ENCINITAS, Calif. (KGTV) — Cardiff Elementary School in Encinitas must pay $500,000 just so it can resume a project to modernize its campus.
The payment is part of a settlement to a group that sued the district over a project to rebuild much of the school, which had upwards of 60-year-old buildings.
In 2016, voters approved a $22 million bond measure authorizing the project.
The group that sued, Save the Park and Build the School, challenged the plan's environmental impact report and its plan to build a multipurpose facility on part of a grassy area of district property that doubles as a public park in off hours.
Late last year, a judge ruled in the group's favor and issued an order to halt work on the project.
This week, the school and the group reached a settlement to allow campus construction to resume, and put the multipurpose center back into a federal approval process because it involves the National Park Service.

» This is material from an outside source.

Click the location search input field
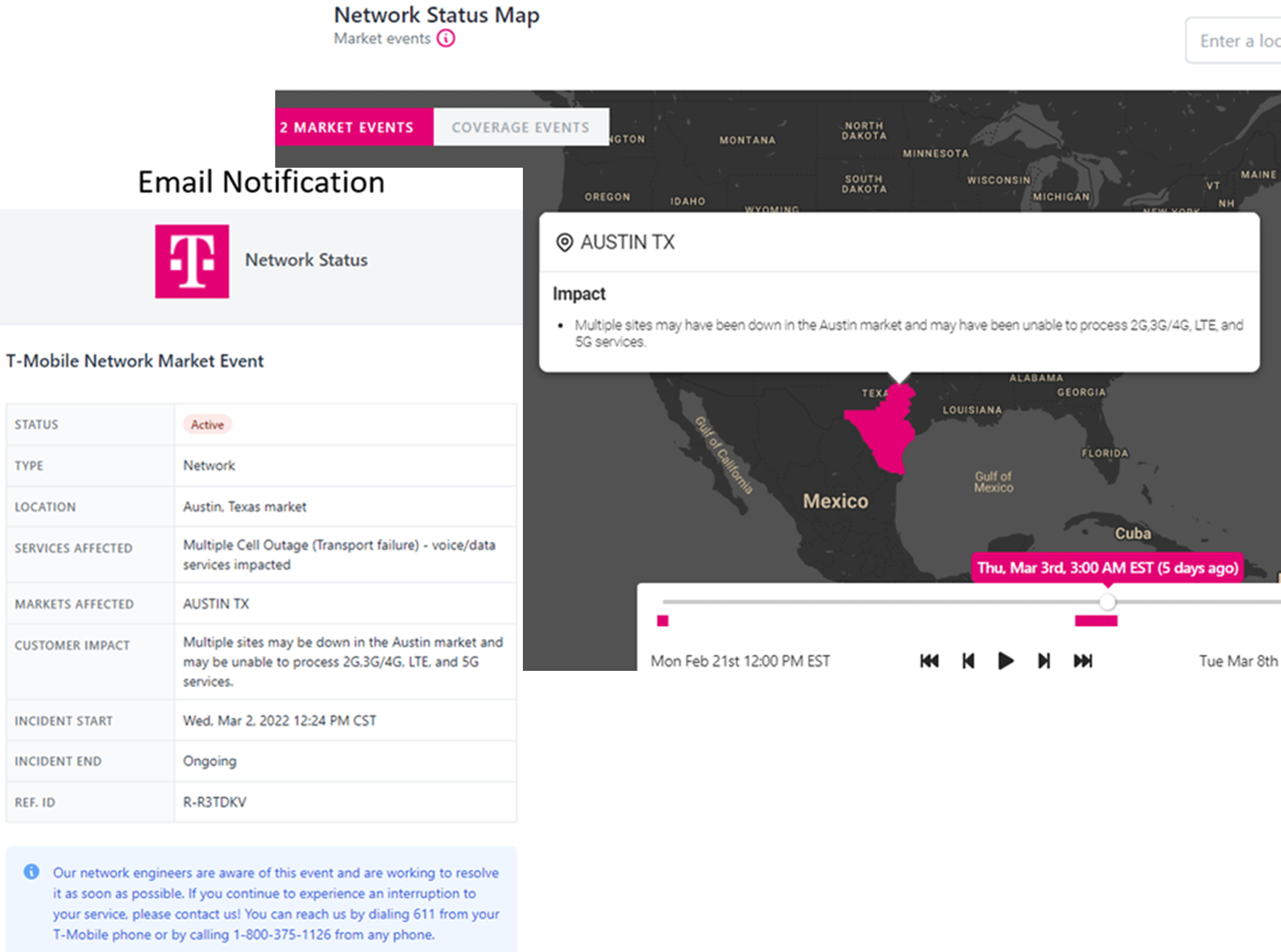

The group got $500,000 for legal fees.
"It was a flex and it cost our kids and the taxpayers $500,000 to bring us right back to where we were in December," said Morgan Gates, a parent at the school.
Eleanor Musick, who heads the group, said the park is cherished and one of the only open spaces nearby.
"It was not that we intended to stop the construction specifically to spite them or anything like that, That's the law. If a project is out of compliance with [The California Environment Quality Act] it must stop," Musick said.
The delay in construction means the facilities won't be ready for the start of the 2020-21 school year, as originally intended.